Of course, the federal government has also created a public health law vacuum on a national level. Although its powers to regulate for public health are in some sense more limited by the federal structure, there is no question that the federal government has had enormous opportunity to govern in a variety of different ways for pandemic response and control, e.g.,
- Using its deficit spending and purchasing power and authority to coordinate international and interstate supply chains to good effect in competitive markets, international supply chains for PPE, raw materials for vaccine production, and other important tools for pandemic response;
- Using the Defense Production Act to ramp up needed supplies and tools;
- Enacting laws and regulations providing (just by way of example):
- housing relief;
- wage loss compensation;
- disability benefits and assistance;
- unemployment benefits;
- financial assistance to small business owners;
- direct financial assistance to towns and cities;
- federal financial assistance for state and local public health infrastructure;
- student loan relief;
- Coordinating and implementing COVID-19 vaccine rollout and penetration with the states.

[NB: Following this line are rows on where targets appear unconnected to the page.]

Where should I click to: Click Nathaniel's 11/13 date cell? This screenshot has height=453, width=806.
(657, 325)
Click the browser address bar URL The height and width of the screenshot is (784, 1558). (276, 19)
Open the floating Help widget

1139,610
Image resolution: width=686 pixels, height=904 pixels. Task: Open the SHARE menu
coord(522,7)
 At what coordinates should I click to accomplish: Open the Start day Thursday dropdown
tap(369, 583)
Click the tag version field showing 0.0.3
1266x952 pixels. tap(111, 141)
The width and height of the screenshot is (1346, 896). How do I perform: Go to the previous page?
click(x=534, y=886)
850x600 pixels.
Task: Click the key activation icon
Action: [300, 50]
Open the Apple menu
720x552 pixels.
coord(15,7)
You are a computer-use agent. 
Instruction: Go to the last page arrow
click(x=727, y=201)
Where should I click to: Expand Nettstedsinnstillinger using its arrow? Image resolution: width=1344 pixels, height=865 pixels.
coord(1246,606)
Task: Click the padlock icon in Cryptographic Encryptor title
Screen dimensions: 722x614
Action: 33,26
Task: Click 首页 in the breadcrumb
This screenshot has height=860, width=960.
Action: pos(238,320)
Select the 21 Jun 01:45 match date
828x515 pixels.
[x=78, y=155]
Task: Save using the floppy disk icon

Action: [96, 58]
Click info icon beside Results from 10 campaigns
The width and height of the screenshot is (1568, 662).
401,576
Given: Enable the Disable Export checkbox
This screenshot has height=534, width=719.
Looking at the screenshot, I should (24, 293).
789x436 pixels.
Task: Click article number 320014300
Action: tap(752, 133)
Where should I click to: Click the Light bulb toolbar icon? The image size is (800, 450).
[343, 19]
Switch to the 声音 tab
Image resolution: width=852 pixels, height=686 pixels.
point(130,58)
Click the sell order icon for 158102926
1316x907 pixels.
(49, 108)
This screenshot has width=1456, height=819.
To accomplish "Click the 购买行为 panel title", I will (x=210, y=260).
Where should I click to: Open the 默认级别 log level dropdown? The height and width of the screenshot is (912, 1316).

These examples are obviously illustrative. There is much more the federal government could have done and still could do to regulate in the name of public health emergency response (and preparedness for the future).
Historians of public health understand that virtually everything is precedented. While obviously outbreaks and epidemics vary considerably from place to place, there is much that is predictable about what a given episode will demand of the society in which it unfolds. Indeed, if this were not the case, it would make little sense for the field of public health emergency preparedness to even exist, because by definition the resources needed to respond would be ex ante unpredictable!
But even the best pandemic planning cannot account for elected representatives refusing to govern in the name of public health. And this is precisely what is happening in the U.S. during the COVID-19 pandemic at national, state, and local levels.
We can make different choices, of course. We can choose to govern. Many towns, cities, and states have already been doing so. We will need more of these kinds of choices in the next 6-12 months.
The author would like to thank Lindsay Wiley, JD, MPH, for reading and commenting on an earlier draft.